Au vu de ces éléments et de ceux qui sont fournis par le salarié à l'appui de ses allégations, la juridiction forme sa conviction après avoir ordonné en cas de besoin, toutes mesures d'instruction qu'il estime utiles. Si un doute subsiste, il profite au salarié.

La lettre de sanction du 23 mars 2021, dont les termes fixent les limites du litige, fait grief au salarié des faits suivants :

'Vous n'avez pas assuré vos vacations du 10, 18 et 19 février 2021 sur le site Eiffage où vous étiez affecté.

Nous tenons à vous rappeler les termes de l'article 7-02 de la convention collective:

'Est en absence régulière le salarié qui aura prévenu son employeur de l'impossibilité dans laquelle il se trouve d'assurer son service et obtenu son accord.

Le salarié doit prévenir par téléphone son employeur dès qu'il connaît la cause de l'empêchement et au plus tard une vacation ou une journée avant sa prise de service afin qu'il puisse être procédé à son remplacement.

Cette absence sera confirmée et justifiée par écrit dans un délai de 48 heures à compter du premier jour de l'absence, le cachet de la poste faisant foi'.

Or, à ce jour, ces absences restent injustifiées.

Votre comportement peut mettre le contrat qui nous lie à notre client en péril.

En conséquence, nous vous adressons un avertissement qui sera versé à votre dossier et nous comptons sur votre professionnalisme afin que cela ne se reproduise plus'.

M. [X] conteste ne pas avoir respecté l'obligation d'information de son employeur s'agissant des absences reprochées, faisant référence à l'envoi de mails préventif et/ou contemporain de l'absence en citant une boîte mail et des numéros de téléphones portables destinataires des informations qu'il soutient avoir adressées.

L'employeur auquel il appartient d'apporter la preuve de la faute ne produit pas le relevé de la boîte mail citée par le salarié ni d'éléments relativement aux détenteurs des lignes téléphoniques précisément citées.

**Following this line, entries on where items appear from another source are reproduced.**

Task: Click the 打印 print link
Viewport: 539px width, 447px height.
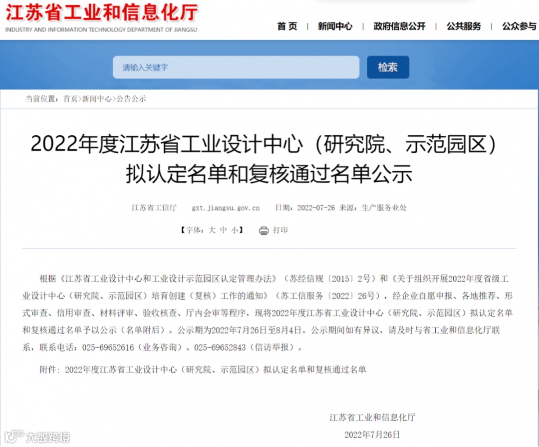Action: coord(280,230)
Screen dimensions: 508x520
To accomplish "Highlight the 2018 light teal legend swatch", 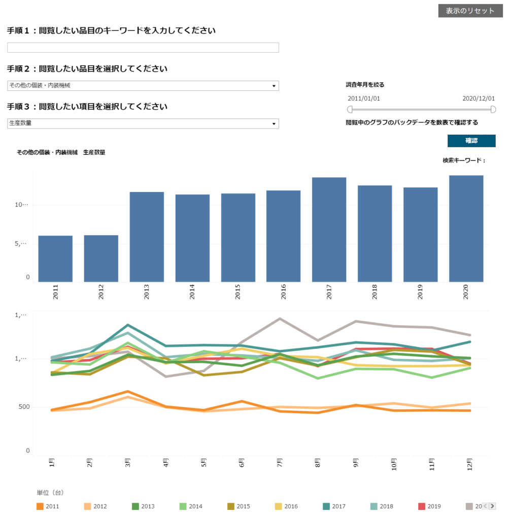I will click(374, 506).
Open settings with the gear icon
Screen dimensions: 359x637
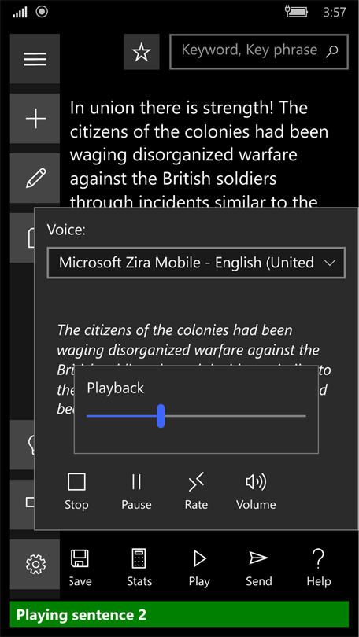coord(35,564)
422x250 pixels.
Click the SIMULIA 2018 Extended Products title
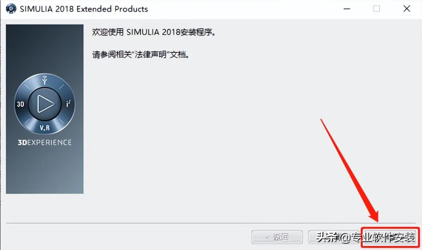pyautogui.click(x=84, y=9)
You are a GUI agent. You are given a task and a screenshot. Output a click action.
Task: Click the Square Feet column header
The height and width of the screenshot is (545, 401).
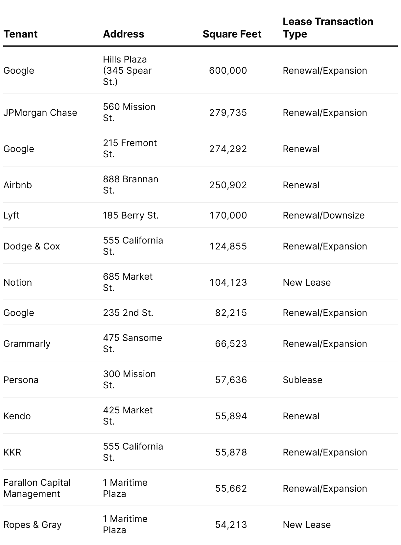(232, 34)
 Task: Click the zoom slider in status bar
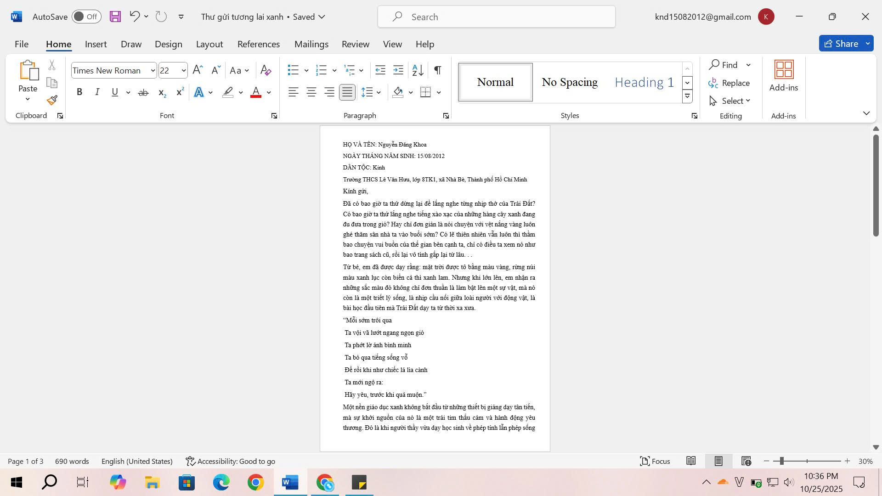click(x=807, y=461)
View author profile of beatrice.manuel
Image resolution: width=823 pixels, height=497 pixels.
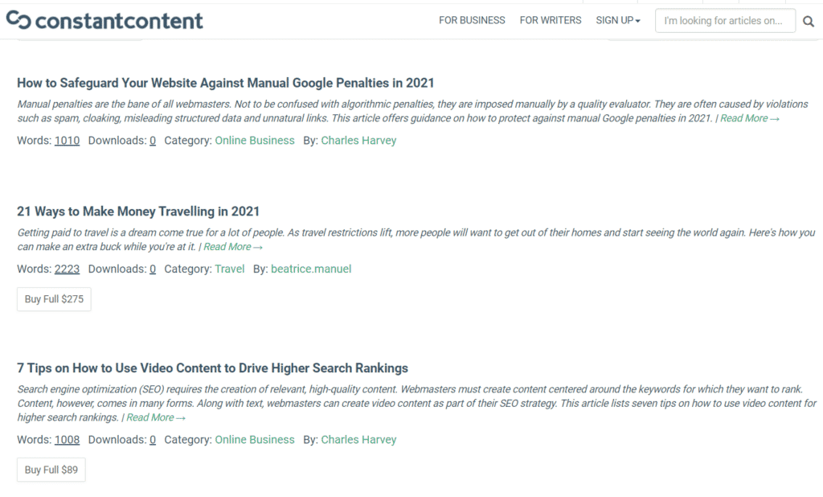coord(311,269)
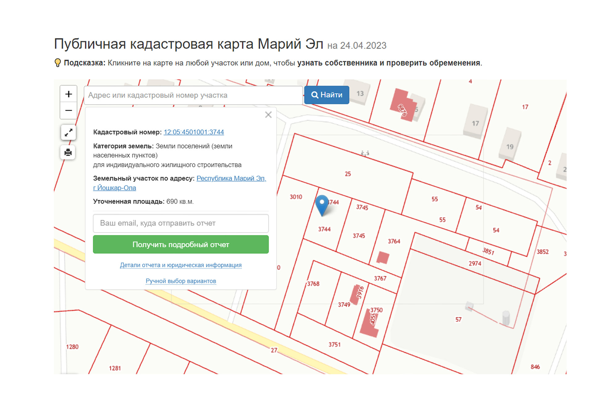The width and height of the screenshot is (593, 419).
Task: Click the blue location marker pin
Action: click(322, 204)
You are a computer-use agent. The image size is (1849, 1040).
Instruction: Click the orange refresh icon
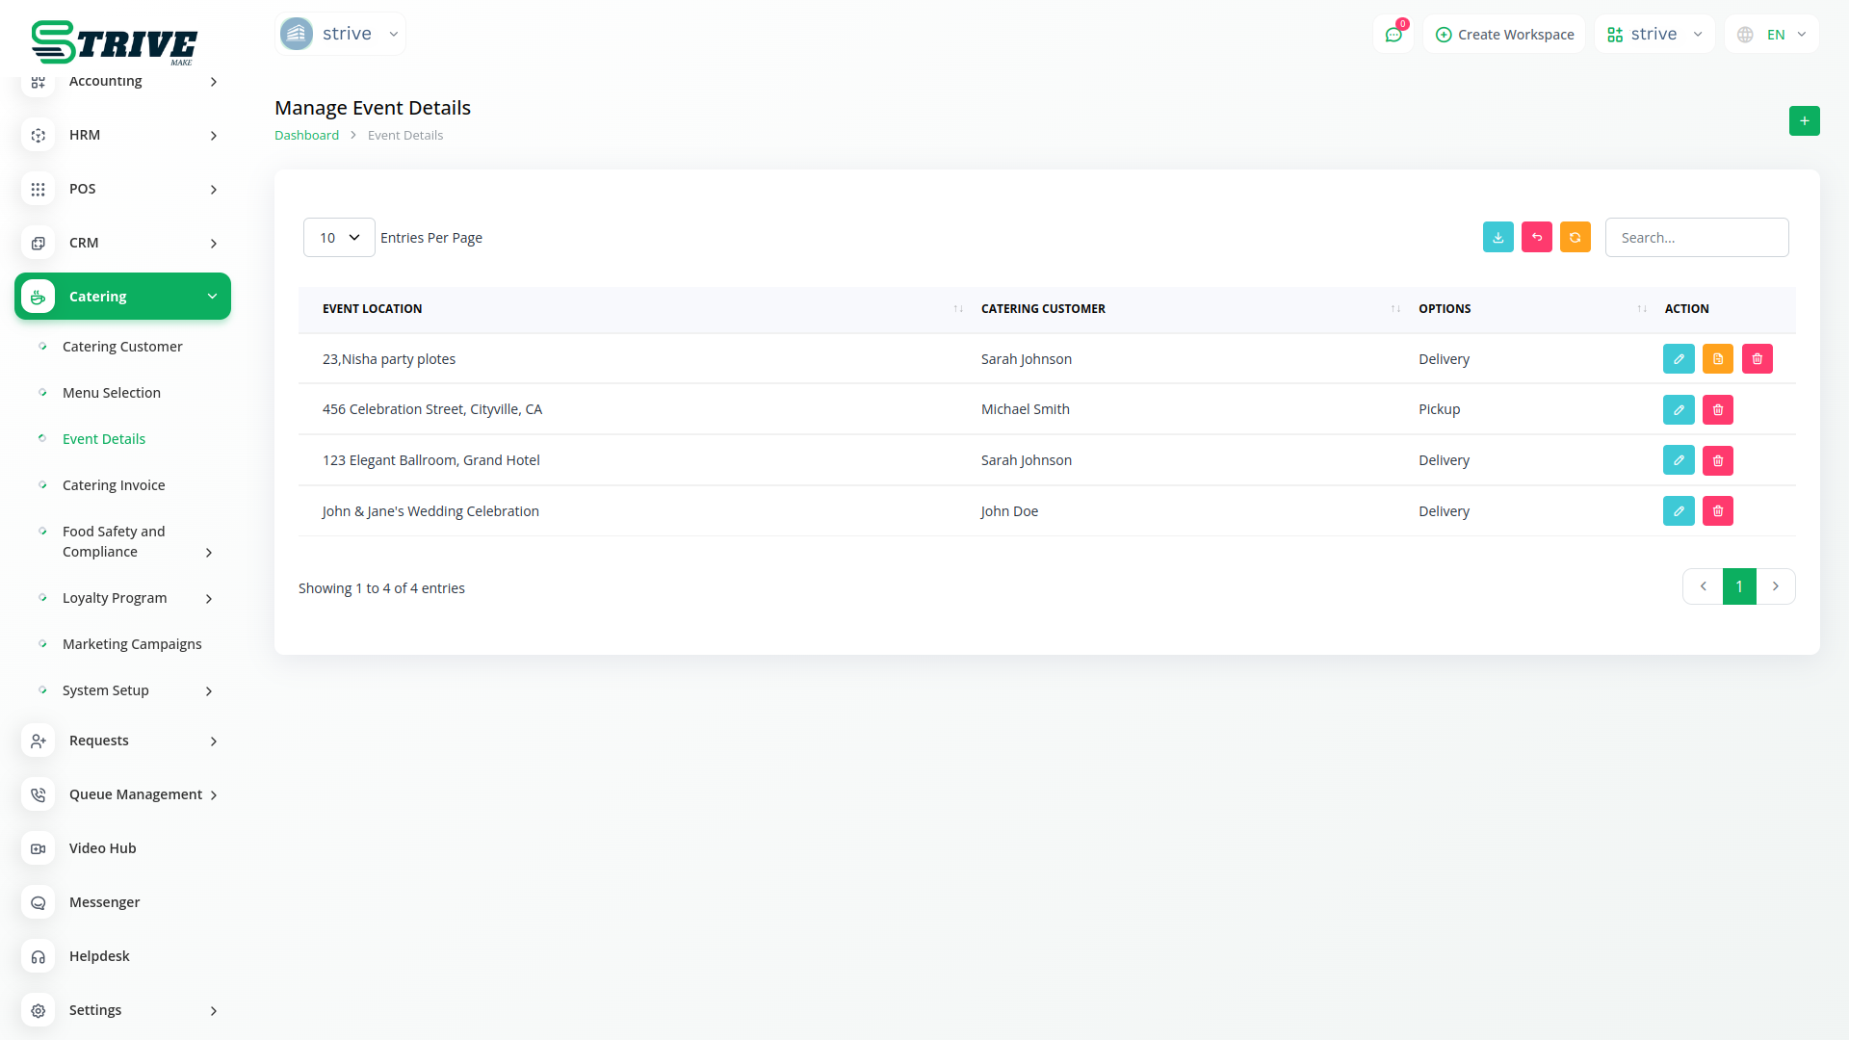pos(1575,238)
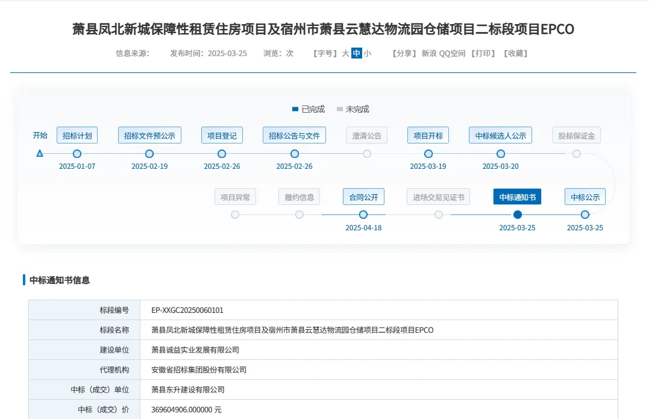Click the timeline circle marker dated 2025-01-07
This screenshot has width=649, height=419.
point(77,154)
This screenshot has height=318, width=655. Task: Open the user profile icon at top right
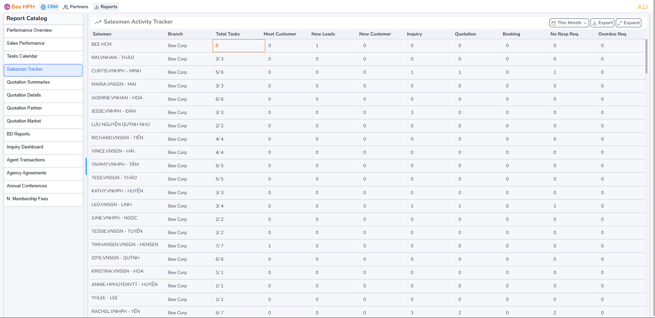click(x=640, y=6)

Il ne met ainsi pas la cour en mesure de vérifier que les messages d'alerte et les justificatifs adressés ne lui sont parvenus.

Faute d'élément prouvant la faute commise, l'avertissement doit être annulé, le jugement entrepris devant être infirmé sur ce point.

Au regard du préjudice résultant du prononcé injustifié d'une sanction, il convient d'allouer de ce chef la somme de 500 euros à titre de dommages-intérêts.

C- sur les heures supplémentaires,

En cas de litige relatif à l'existence ou au nombre d'heures de travail effectuées, en vertu de l'article L. 3171-4 du code du travail, il appartient au salarié de présenter, à l'appui de sa demande, des éléments suffisamment précis quant aux heures non rémunérées qu'il prétend avoir accomplies afin de permettre à l'employeur, qui assure le contrôle des heures de travail effectuées, d'y répondre utilement en produisant ses propres éléments. Le juge forme sa conviction en tenant compte de l'ensemble de ces éléments au regard des exigences rappelées aux dispositions légales et réglementaires.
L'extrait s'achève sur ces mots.